# Simple MPI parallelism #

In this exercise we’re going to compute an approximation to the value of π using a simple Monte Carlo method. We do this by noticing that if we randomly throw darts at a square, the fraction of the time they will fall within the incircle approaches π.

Consider a square with side-length $2r$ and an inscribed circle with radius $r$.

The ratio of areas is

$$ \frac{A_\text{circle}}{A_\text{square}} = \frac{\pi r^2}{4 r^2} = \frac{\pi}{4}. $$

If we therefore draw $X$ uniformly at random from the distribution $\mathcal{U}(0, r) \times \mathcal{U}(0, r)$, then the probability that \(X\) is in the circle is

$$ p_\text{in} = \frac{\pi}{4}. $$

We can therefore approximate π by picking $N_\text{total}$ random points and counting the number, $N_\text{circle}$, that fall within the circle

$$ \pi_\text{numerical} = 4 \frac{N_\text{circle}}{N_\text{total}} $$

## Obtaining the code #

The code for this exercise lives in the `code/parallel/pi/`

subdirectory in the repository, as `pi.py`

.

## Working from the repository

I provide a simple serial implementation that uses numpy to generate the random numbers.

## Exercise

Adapt the code so that it runs for a range of different choices of the number of samples,

`N`

. Plot the error in the estimated value of $\pi$ as a function of`N`

.What relationship do you observe between the accuracy of the approximate result and

`N`

?## Hint

A double-precision approximation to $\pi$ is available as`numpy.pi`

.

## Parallelisation with MPI #

We’re now going to parallelise this computation with MPI.

If you’re running on Hamilton don’t forget to load the right modules

`python/3.6.8 gcc/8.2.0 intelmpi/gcc/2019.6`

The code already imports `mpi4py`

, but does not distribute the work.

## Exercise

Adapt the

`run`

function so that the total samples are (approximately) evenly distributed between all the ranks in the given communicator.You’ll now have each process computing a partial answer, so combine them with

`MPI_Allreduce`

.

### Parallelising the random number generation #

Running this code in parallel presents us with a slight problem. We need to think about how to provide statistically independent random number streams on the different processes.

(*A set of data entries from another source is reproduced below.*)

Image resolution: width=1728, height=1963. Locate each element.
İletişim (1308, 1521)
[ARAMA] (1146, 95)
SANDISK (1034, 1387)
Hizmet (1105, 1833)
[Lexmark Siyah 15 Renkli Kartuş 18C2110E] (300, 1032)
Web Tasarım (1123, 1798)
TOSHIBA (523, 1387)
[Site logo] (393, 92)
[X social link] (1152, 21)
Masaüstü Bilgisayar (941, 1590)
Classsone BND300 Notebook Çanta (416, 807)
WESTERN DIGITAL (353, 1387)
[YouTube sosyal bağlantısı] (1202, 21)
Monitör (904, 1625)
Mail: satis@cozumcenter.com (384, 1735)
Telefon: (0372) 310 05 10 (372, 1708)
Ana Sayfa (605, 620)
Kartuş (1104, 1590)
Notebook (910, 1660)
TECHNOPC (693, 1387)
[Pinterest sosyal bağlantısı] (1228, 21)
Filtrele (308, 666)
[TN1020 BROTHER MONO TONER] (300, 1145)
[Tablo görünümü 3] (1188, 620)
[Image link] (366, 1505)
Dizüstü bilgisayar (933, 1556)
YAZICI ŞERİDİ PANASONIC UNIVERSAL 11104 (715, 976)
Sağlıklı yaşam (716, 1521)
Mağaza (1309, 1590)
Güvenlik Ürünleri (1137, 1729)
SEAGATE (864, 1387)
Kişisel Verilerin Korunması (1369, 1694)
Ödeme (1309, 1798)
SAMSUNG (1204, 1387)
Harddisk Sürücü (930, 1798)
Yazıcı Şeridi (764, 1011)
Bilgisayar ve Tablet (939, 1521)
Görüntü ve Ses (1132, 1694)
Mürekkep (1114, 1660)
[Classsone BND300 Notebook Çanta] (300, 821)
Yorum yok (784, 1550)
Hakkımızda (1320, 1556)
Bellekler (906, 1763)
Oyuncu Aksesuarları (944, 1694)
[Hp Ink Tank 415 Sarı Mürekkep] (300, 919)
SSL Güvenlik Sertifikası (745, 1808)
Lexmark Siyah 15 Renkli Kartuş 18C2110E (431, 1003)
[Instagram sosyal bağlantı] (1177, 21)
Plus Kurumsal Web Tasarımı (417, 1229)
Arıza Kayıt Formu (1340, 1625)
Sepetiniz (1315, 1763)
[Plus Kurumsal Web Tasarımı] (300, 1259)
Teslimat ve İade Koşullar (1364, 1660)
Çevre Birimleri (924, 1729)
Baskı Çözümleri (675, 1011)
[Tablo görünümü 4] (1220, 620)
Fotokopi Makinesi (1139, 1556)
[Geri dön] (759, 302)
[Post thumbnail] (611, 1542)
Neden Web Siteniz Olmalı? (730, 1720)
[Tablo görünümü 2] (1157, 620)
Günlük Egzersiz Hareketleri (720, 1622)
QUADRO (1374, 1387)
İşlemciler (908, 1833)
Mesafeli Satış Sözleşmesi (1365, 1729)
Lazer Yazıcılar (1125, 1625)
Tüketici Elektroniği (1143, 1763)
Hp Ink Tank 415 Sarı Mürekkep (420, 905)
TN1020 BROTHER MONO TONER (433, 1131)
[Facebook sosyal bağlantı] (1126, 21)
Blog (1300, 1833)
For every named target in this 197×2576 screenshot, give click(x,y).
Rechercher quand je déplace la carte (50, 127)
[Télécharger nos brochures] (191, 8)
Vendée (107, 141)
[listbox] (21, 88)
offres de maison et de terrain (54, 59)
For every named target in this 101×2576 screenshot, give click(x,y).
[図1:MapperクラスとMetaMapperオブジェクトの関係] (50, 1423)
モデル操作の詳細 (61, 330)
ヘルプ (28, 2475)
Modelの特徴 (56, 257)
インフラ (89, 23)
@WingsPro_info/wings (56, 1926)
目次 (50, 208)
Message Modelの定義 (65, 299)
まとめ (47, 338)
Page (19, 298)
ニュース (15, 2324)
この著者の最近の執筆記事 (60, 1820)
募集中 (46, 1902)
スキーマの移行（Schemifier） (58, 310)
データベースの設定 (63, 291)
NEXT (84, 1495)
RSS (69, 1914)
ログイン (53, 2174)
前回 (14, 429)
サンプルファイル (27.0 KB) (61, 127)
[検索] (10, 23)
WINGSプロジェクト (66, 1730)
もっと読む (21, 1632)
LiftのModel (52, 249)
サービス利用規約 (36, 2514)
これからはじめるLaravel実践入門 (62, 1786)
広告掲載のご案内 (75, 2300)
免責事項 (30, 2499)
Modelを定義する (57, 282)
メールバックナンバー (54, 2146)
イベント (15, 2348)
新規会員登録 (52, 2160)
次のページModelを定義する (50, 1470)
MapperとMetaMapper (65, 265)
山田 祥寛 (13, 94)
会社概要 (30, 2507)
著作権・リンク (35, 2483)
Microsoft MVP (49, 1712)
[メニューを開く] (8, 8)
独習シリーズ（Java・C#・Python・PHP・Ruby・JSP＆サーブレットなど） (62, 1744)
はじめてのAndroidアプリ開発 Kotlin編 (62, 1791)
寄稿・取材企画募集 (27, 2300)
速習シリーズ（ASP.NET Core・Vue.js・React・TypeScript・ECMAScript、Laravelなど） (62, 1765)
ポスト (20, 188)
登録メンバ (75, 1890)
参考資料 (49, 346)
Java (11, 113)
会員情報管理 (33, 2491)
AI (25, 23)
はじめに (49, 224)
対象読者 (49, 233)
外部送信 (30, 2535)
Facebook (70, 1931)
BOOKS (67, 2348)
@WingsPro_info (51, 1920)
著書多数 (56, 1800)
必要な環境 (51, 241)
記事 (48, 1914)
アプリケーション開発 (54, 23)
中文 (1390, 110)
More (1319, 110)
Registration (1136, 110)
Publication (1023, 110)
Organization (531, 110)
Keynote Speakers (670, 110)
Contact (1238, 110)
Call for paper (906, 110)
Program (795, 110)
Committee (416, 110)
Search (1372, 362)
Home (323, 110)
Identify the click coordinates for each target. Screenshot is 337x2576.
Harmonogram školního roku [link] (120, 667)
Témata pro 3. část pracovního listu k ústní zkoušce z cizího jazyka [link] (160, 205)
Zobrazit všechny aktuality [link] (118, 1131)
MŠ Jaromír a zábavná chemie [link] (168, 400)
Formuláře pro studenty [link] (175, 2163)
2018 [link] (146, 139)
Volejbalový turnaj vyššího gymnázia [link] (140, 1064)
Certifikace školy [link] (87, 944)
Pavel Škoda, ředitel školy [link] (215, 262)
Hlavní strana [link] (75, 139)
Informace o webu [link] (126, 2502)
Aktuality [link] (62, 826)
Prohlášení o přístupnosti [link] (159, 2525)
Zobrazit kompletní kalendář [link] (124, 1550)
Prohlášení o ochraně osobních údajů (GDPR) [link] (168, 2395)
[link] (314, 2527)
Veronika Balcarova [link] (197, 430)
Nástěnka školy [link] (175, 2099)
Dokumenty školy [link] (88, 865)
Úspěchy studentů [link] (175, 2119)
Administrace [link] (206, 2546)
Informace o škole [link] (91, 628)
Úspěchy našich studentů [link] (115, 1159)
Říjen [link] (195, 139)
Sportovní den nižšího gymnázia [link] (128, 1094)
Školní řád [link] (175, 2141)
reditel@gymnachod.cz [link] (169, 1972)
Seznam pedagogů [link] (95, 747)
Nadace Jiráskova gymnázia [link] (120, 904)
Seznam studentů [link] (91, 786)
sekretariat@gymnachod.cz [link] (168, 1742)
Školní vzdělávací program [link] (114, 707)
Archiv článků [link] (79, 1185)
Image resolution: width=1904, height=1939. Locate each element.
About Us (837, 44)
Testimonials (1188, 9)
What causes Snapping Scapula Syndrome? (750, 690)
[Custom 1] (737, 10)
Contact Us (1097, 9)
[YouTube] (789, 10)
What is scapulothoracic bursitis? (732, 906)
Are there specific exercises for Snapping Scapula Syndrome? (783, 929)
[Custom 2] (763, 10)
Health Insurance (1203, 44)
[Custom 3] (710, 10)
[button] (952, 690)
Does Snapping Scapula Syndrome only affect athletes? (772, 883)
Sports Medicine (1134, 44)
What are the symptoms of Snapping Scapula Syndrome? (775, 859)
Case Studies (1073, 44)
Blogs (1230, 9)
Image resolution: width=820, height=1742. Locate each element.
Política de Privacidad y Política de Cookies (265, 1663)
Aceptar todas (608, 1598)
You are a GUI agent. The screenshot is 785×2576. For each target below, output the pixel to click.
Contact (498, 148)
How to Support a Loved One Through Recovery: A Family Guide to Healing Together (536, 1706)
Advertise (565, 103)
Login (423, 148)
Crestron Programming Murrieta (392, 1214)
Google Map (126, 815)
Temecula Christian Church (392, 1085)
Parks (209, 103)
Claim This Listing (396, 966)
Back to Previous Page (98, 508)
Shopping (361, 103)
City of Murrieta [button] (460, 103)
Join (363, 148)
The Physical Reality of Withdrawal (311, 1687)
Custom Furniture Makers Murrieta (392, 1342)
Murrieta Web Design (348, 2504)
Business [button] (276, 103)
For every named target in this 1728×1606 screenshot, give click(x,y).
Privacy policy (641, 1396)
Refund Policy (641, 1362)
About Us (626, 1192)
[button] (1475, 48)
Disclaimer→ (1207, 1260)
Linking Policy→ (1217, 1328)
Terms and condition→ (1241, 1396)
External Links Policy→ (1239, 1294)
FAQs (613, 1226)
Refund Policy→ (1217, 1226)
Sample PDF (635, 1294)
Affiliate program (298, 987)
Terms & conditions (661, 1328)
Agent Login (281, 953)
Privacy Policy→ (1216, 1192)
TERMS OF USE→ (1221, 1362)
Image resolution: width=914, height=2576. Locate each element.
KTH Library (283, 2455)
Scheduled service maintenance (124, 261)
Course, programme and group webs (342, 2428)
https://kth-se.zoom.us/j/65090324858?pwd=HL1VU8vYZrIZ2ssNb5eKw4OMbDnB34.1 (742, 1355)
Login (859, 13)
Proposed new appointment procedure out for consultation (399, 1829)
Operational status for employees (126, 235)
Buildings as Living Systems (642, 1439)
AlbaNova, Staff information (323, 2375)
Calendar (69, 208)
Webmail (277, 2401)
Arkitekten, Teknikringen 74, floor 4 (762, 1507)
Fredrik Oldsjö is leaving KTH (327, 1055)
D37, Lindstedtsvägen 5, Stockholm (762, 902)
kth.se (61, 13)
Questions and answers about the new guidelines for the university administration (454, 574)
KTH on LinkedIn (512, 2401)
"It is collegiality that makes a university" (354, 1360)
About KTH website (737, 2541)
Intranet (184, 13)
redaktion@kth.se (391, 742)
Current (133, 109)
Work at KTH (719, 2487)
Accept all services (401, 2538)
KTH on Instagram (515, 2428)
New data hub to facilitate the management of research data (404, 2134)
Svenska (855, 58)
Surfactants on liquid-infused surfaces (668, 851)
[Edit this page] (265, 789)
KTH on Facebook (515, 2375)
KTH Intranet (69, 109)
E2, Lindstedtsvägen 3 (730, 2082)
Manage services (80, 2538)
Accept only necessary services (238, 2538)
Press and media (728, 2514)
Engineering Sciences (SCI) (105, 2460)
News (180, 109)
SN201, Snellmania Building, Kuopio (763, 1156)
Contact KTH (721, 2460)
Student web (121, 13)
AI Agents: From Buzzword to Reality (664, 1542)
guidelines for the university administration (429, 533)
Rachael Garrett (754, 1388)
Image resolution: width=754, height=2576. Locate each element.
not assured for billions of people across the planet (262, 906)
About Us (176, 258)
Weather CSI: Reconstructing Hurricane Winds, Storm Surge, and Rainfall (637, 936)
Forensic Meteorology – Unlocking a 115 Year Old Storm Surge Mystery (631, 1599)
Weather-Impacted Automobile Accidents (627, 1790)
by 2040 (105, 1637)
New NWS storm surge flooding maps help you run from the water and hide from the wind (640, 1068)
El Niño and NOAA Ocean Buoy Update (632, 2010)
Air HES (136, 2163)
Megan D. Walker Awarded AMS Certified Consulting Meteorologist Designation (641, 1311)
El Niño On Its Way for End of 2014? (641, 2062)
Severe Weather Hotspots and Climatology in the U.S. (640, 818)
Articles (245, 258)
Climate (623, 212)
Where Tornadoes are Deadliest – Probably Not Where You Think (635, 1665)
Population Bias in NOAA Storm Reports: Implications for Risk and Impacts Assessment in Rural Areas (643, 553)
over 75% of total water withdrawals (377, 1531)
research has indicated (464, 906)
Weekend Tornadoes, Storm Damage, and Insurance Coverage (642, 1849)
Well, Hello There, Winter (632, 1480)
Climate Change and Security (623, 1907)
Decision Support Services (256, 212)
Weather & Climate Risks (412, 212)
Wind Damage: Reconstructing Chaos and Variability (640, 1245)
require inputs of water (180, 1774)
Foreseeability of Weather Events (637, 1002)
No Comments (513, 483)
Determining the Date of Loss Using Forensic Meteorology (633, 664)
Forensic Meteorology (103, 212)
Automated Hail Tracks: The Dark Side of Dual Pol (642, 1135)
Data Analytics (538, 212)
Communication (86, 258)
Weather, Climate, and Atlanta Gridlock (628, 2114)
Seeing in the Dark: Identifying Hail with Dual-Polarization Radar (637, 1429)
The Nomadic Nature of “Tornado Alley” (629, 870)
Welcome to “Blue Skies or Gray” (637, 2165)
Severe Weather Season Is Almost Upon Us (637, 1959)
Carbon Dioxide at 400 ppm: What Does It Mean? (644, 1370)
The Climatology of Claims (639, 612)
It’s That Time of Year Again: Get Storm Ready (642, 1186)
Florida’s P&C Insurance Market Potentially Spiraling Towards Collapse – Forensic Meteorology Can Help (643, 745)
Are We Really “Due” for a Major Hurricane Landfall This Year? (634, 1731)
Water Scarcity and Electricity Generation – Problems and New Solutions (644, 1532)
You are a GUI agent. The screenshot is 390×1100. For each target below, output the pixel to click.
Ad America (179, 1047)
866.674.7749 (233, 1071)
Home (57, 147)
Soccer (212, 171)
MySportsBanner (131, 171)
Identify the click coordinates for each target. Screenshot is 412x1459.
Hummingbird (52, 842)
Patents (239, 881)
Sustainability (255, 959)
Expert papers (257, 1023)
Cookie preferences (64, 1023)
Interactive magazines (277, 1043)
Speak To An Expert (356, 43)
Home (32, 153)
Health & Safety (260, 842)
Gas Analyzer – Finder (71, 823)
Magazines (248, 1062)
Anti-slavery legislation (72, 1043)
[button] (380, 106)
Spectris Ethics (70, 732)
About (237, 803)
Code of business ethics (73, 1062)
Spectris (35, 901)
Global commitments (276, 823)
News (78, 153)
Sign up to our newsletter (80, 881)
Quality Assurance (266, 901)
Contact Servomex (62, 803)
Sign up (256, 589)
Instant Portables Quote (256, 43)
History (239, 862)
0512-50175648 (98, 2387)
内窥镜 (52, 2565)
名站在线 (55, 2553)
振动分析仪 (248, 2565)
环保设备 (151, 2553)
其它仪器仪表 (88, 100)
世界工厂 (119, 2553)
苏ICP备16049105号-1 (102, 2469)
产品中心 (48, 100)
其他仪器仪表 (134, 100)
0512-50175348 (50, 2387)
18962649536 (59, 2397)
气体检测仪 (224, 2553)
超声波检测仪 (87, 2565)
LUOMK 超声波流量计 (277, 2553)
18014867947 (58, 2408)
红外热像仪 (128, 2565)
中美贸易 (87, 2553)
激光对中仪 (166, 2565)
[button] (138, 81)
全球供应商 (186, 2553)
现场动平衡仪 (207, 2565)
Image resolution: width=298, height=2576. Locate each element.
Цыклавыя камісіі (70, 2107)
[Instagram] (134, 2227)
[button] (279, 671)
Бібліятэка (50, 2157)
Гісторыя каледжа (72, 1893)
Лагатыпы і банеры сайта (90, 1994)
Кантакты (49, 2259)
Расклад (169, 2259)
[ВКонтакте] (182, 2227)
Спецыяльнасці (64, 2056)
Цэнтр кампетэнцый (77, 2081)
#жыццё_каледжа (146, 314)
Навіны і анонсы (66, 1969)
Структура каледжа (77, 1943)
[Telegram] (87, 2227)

Fortunately, modern versions of numpy have us covered. Their documentation describes how to obtain random numbers in parallel.

## Exercise

Replace the use of the`default_rng`

generator with a Generator that will produce a different stream on each process. Remember that the`comm.rank`

is unique to each process in the communicator.

### Benchmarking #

We’ll now briefly look at how this code scales, by carrying out some simple strong and weak scaling tests.

## Exercise

Use

`MPI.Wtime()`

to measure the length of time the`run`

function takes on each process.Use the maximum over all processes for your plots.

- Produce a strong scaling plot using a total of $N=10^8$ points.
- Produce weak scaling plots using $N=10^4$, $N=10^5$, $N=10^6$, and $N=10^7$ points per process.
What observations do you make about the scaling behaviour?